WHAT THIS TASK INVOLVES: List every tense in the grammar topics passage below that is followed by an example in parentheses.

PASSAGE:
5 English grammar topics that drive the most learner errors

These aren't trivia. They are the structures that produce the most errors in adult learner English at the upper-intermediate and advanced levels, and the ones a serious grammar tutor returns to repeatedly. Screenshot to save.

  1. 01

    The 12 tenses, with examples

    English has 12 tenses across four time frames and three aspects. Present simple (I work) for habits. Present continuous (I am working) for ongoing action. Present perfect (I have worked here since 2020) for past-to-present connection. Past simple (I worked yesterday) for completed past. Past perfect (I had worked there before I moved) for past-before-past. Future simple (I will work) and the going-to future (I am going to work). Continuous and perfect-continuous variants of each. Naming all twelve in order is useful; deploying them under pressure is the skill grammar lessons build.

    e.g. Present perfect vs past simple: 'I have lived here for 5 years' (still here). 'I lived there for 5 years' (no longer).

  2. 02

    Articles: a / an / the (and the famous superlative rule)

AVAILABLE DATA:
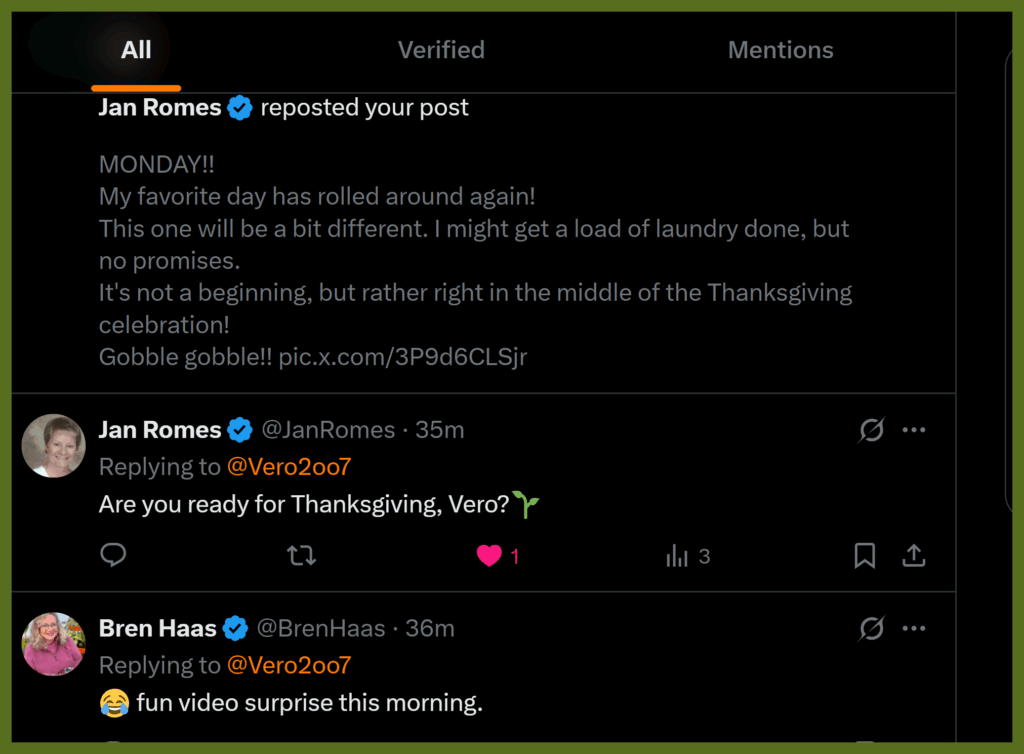Image resolution: width=1024 pixels, height=754 pixels.
Task: Click the @JanRomes handle
Action: click(x=328, y=430)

OUTPUT:
- Present simple
- Present continuous
- Present perfect
- Past simple
- Past perfect
- Future simple
- Going-to future